C. DES RISQUES POUR LA LIBRE ADMINISTRATION DES COLLECTIVITÉS TERRITORIALES

La proposition comporte également des risques pour la libre administration et l'autonomie financière des collectivités territoriales, principes protégés respectivement par les articles 72 et 72-2 de la Constitution.

En effet, les lois portant cadre financier pluriannuel contiendraient des dispositions relatives à la trajectoire de prélèvements obligatoires. Or, les ressources fiscales, qui sont au coeur de la mise en oeuvre du principe d'autonomie financière, représentent plus de la moitié des ressources des administrations publiques locales. Ces lois comporteraient également une stratégie d'investissement public, dont on sait qu'il est majoritairement porté par les administrations publiques locales.

Ainsi, il est à craindre qu'un instrument de cette nature puisse être utilisé par le Gouvernement pour contraindre davantage les finances des collectivités.

D. UNE PRIMAUTÉ SUR LES LOIS DE FINANCES ET DE FINANCEMENT DE LA SÉCURITÉ SOCIALE QUI REPOSE SUR DES BASES INCERTAINES

L'enjeu de l'effectivité de la primauté des lois portant cadre financier pluriannuel pose en outre la question des critères qui pourraient être retenus pour l'exercice du contrôle qui serait opéré par le Conseil constitutionnel. Il apparaît à cet égard problématique de fixer, dans la Constitution, des critères de finances publiques, comme le fait la présente proposition de loi. Cela emporte des risques de contradiction avec le cadre européen, qui s'est avéré évolutif, comme en atteste sa récente réforme en 2024.

En tout état de cause, les critères de finances publiques susceptibles d'être retenus posent une difficulté majeure au regard du contrôle de constitutionnalité. Donner une portée contraignante à une norme de déficit, ou à tout autre critère intégrant des prévisions de recettes, serait problématique : peut-on envisager la censure d'une loi de finances sur la base d'un indicateur prévisionnel ? De même, le recours à des critères de déficit ou de dépense publique globale pose un problème de périmètre : peut-on envisager la censure d'une loi de finances, qui porte sur l'État, sur la base d'un critère portant sur toute la sphère publique ? Le seul critère qui paraît pouvoir être utilisé aisément serait celui d'un montant plafond de crédits, mais il soulève un problème de nature politique, puisque cela reviendrait à figer dans la Constitution une certaine conception de la consolidation des finances publiques, centrée sur la réduction de la dépense, là où d'autres conceptions privilégieraient un renforcement des recettes.
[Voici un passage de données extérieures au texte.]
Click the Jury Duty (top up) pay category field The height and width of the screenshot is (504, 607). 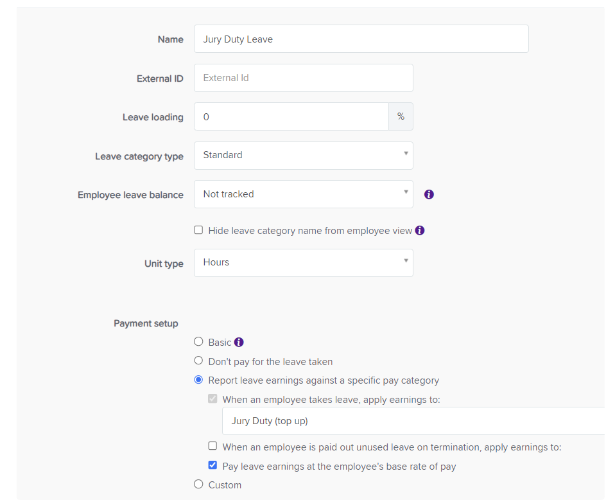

Si le rapporteur partage cette première conception sans réserve, il se doit de relever que la Constitution n'a en principe pas vocation à arbitrer un tel différend.
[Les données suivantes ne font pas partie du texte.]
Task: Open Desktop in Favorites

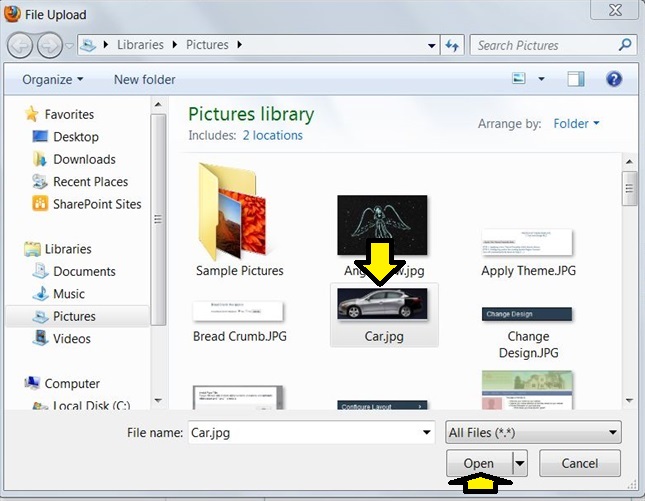Action: tap(75, 137)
Quels que soient les critères retenus, le Conseil constitutionnel serait placé dans une position, inhabituelle pour lui, de juge financier. Comment pourrait-il, par exemple, apprécier le réalisme de prévisions de recettes, ou prendre en compte, dans l'hypothèse plausible où le cadre organique le lui permettrait, des circonstances exceptionnelles, se faisant juge de l'urgence économique ? On peut imaginer que le Conseil se limiterait à une logique de « tout ou rien », qui pourrait être une source d'insécurité budgétaire importante.